The line of "obviously don't build this yourself" has been moving down the stack for a long time, and AI is moving it faster. Things teams comfortably built in-house a few years ago — auth, search, feature flags, job queues, admin panels, observability glue, large chunks of internal platform engineering — are now better consumed than built for most. Not because building them is hard. Because owning them is. The gap between what we could build and what we should own is probably the most important thing to keep an eye on right now.
The synthesis
The old default was treat all code as if it might become durable, because you can't afford to rewrite. The new default has two layers. Upstream: don't write the code at all if a workable version of it exists in the world and you can live with workable. Downstream, for whatever survives that filter: decide which regime it's in, and commit to that regime's discipline. Disposable code gets fully disposable treatment — fast, ugly, gone. Durable code gets more care than before, not less, because the surrounding ocean of cheap code makes the durable parts harder to keep clean.

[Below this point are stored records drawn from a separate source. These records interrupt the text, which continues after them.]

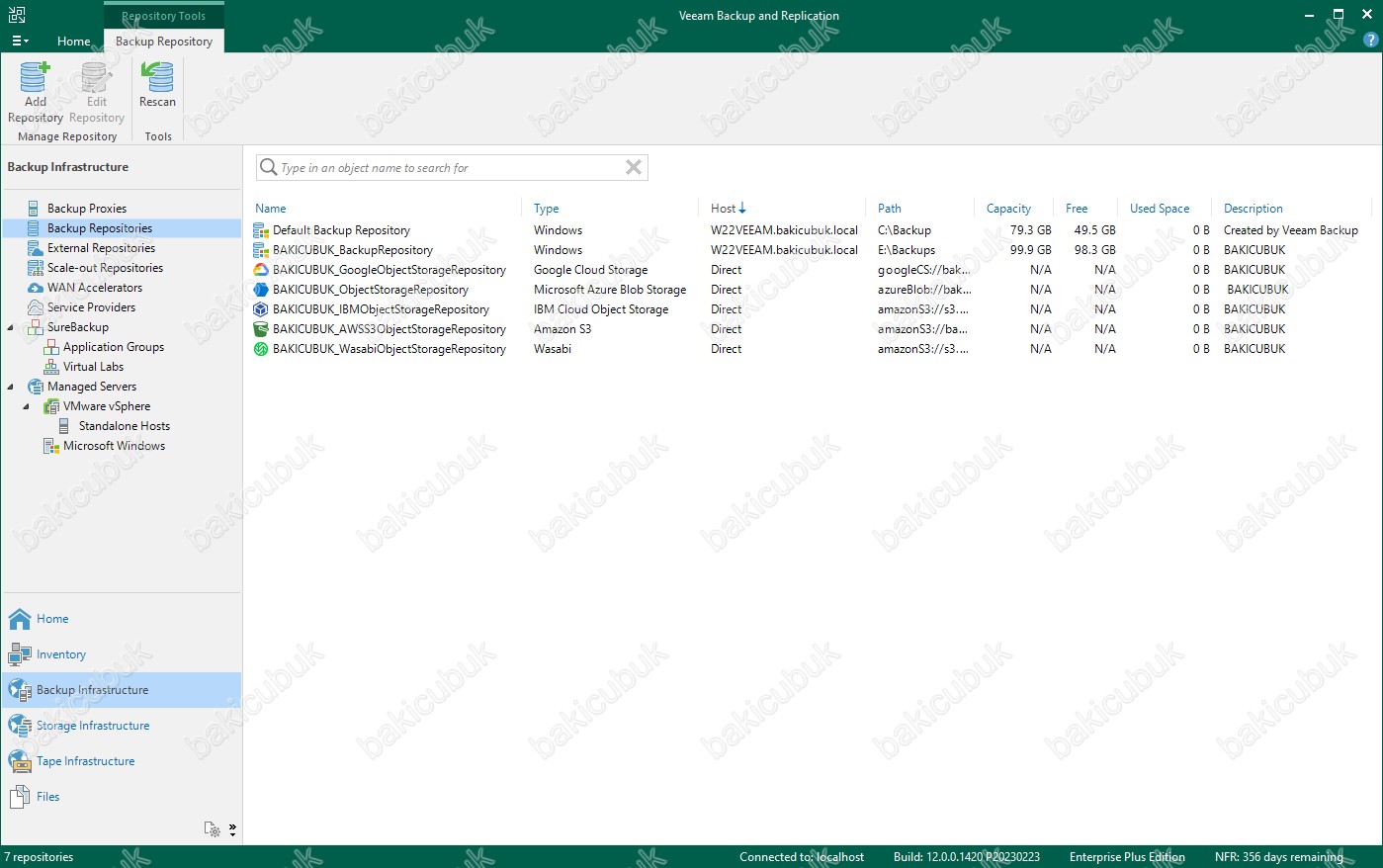Click the Amazon S3 repository icon
Screen dimensions: 1383x868
[x=261, y=329]
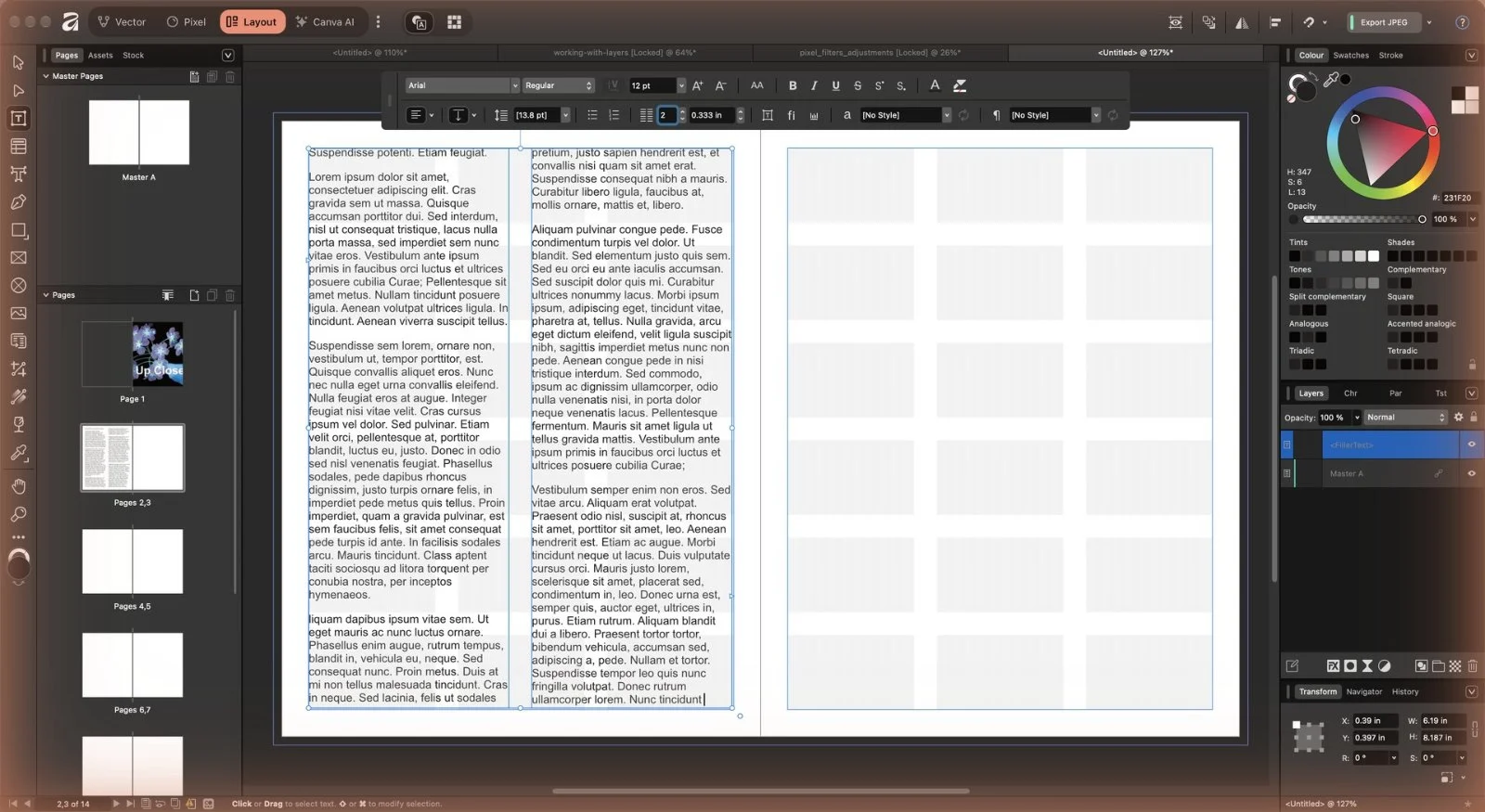Apply bold formatting to text
This screenshot has width=1485, height=812.
pyautogui.click(x=793, y=85)
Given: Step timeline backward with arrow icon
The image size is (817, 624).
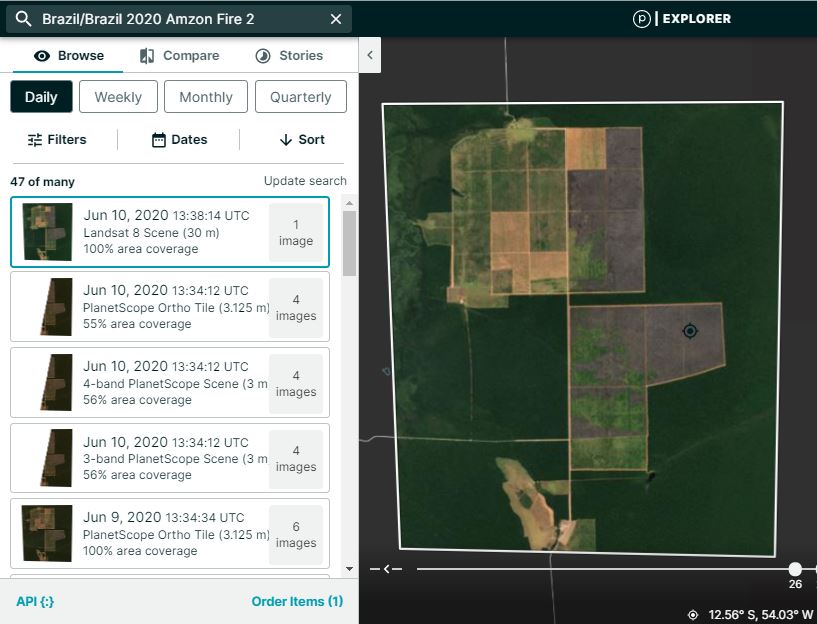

It's true that AI also lowers the cost of converting between regimes — promoting a prototype, breaking up a monolith, rewriting once you know what it should have been. Within the regime layer, misclassification is more recoverable than it used to be. Conversion costs don't fall by the same factor that writing costs do — the human decisions that separate a prototype from a production system (error handling, security model, ownership, runbooks) resist the same compression typing has undergone — but they fall enough that "commit at creation" is weaker than it might first sound at this layer.
The upstream layer is a different story. Once you've built a thing and woven it into your stack, the decision to keep owning it is mostly already made: migration costs are concrete, ongoing ownership costs are diffuse, sunk cost and status quo bias both pull in the wrong direction. Migrating off your own auth onto a vendor, or off your own job queue onto a hosted one, is the kind of project that gets perpetually deferred. Build-vs-buy misclassifications are close to one-way doors. That's the layer where "commit at creation" actually does most of its work — and AI doesn't just fail to help you back out, it actively pushes you in. Tasks that used to be obviously too much to take on now look feasible, because the writing demo is fast and concrete while the ownership cost is slow and invisible. Build-vs-buy is exactly where AI makes its most seductive case, and exactly where that case is least to be trusted. The writing got cheap. The owning didn't. The decision has to be made on the owning.
The skill, maybe, is twofold: knowing what not to take on at all, and being honest about which regime everything that survives belongs to.